From an angle the LED's are still pretty bright, but it's when you get directly ahead of them that you really get dazzled. They throw out a narrow cone of light and were easily bright enough for me to play shadow puppets on the opposite wall of my computer room, maybe 15 feet away.

Something to note is that, of the 4 or 5 fans I tested with it, only the Panaflo 120mm could start spinning when powered up at the lowest RheoBus setting. The other fans would stay still or rock slightly - either way the LED for that channel would blink. A quarter-turn would get them all spinning again, and all fans would run indefinitely on the lowest setting once they'd started spinning.

Conclusions
I quite liked the RheoBus. It's a little fiddly to install - about a zillion times less fiddly than building one of these things yourself, but still fiddly enough that you get a sense of acheivement when you've got it all working. With the ultrabright blue LED's it's got spectacular "look at me" value at LAN parties - almost "look at me then scream in pain and slap your hands over your eyes" value, in fact.

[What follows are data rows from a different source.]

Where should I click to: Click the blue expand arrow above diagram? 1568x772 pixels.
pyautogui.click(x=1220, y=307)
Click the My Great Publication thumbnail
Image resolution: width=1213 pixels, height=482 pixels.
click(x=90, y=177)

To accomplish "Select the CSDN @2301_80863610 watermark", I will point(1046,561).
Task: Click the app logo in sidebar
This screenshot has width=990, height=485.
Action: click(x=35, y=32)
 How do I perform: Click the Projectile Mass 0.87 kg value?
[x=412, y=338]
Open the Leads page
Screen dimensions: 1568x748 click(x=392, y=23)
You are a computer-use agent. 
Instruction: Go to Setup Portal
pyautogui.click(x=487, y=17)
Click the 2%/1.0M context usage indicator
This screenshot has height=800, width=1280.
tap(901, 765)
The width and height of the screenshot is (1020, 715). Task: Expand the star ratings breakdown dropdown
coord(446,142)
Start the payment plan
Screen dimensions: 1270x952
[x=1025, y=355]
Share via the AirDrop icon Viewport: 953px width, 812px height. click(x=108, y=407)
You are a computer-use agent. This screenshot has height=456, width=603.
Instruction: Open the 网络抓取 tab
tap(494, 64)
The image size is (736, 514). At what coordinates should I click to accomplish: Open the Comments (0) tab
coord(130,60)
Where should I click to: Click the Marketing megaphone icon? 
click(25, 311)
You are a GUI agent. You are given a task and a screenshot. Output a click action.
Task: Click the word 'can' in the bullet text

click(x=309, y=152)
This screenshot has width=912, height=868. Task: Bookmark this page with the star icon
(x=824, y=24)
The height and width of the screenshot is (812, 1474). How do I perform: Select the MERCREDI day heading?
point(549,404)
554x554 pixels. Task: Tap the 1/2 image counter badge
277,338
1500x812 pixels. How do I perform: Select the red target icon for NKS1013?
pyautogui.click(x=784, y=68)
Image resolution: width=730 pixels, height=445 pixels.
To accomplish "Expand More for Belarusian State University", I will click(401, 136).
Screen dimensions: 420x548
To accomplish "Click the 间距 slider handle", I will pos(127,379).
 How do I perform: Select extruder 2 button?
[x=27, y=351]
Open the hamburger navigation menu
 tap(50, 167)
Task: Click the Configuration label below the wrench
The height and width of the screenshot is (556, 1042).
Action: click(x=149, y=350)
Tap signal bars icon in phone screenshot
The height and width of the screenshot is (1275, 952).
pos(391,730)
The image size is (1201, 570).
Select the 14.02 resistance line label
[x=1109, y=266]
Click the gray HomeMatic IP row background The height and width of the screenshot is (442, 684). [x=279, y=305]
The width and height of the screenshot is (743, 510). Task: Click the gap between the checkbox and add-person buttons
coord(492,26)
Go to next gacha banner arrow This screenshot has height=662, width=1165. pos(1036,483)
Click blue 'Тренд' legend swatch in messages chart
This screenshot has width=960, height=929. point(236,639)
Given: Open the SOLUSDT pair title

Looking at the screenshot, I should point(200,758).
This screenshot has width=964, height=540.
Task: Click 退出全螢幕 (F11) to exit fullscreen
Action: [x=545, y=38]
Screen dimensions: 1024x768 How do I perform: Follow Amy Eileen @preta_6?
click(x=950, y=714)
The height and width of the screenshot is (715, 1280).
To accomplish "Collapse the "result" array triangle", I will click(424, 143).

It doesn't have the (alleged) automatic fan-control convenience of the DigiDoc5 and doesn't attempt to offer monitoring, but to be honest the fan control works a lot better on the RheoBus. No fiddling with "trigger temperatures" here, just turn knob one way, fan speeds up. Turn knob other way, fan slows down. It's simple and it works. Some will call the RheoBus expensive, but it's one of those things that will exist across many incarnations of your PC and in the grand scheme of case-modding it's not too pricey an item. If you're after the functionality it provides, I'd recommend picking one of these up.